_What you will do:_ Starting at the top of the listing, extract every line up to and including the one with "Terms of Use (144, 1255)". Pictures stay out of the copy.
[Extracted information — start]
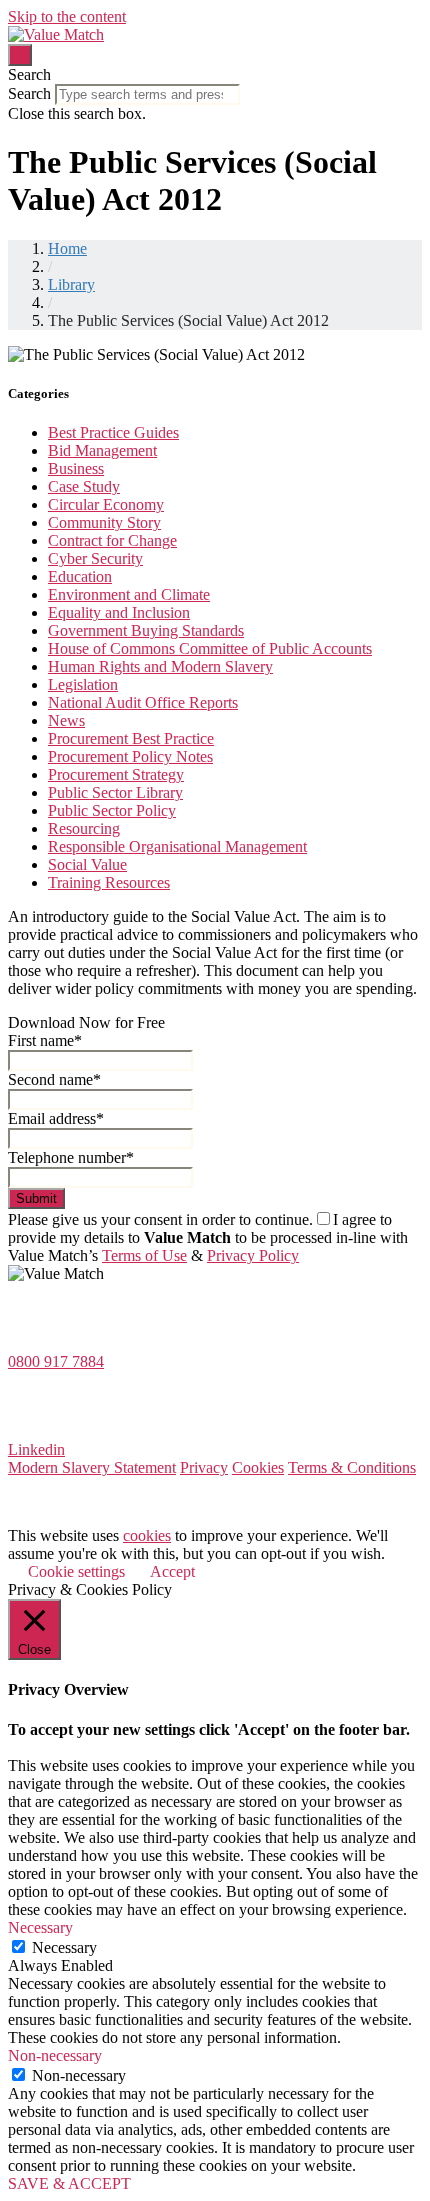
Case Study (84, 486)
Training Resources (109, 882)
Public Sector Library (115, 792)
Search (29, 93)
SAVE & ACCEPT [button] (69, 2183)
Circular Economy (106, 504)
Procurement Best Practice (131, 738)
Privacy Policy (253, 1255)
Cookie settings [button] (76, 1571)
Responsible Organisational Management (177, 846)
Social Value (87, 864)
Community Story (104, 522)
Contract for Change (112, 540)
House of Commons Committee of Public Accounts (210, 648)
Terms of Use (144, 1255)
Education (80, 576)
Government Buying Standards (146, 630)
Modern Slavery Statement (92, 1467)
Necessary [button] (40, 1927)
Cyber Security (95, 558)
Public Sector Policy (112, 810)
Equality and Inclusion (119, 612)
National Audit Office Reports (143, 702)
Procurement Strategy (116, 774)
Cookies (258, 1467)
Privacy (204, 1467)
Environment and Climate (129, 594)
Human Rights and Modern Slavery (160, 666)
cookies (147, 1535)
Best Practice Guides (113, 432)
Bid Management (102, 450)
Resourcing (84, 828)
[Extracted information — finish]
_Written solution:_
Case Study (84, 486)
Training Resources (109, 882)
Public Sector Library (115, 792)
Search (29, 93)
SAVE & ACCEPT [button] (69, 2183)
Circular Economy (106, 504)
Procurement Best Practice (131, 738)
Privacy Policy (253, 1255)
Cookie settings [button] (76, 1571)
Responsible Organisational Management (177, 846)
Social Value (87, 864)
Community Story (104, 522)
Contract for Change (112, 540)
House of Commons Committee of Public Accounts (210, 648)
Terms of Use (144, 1255)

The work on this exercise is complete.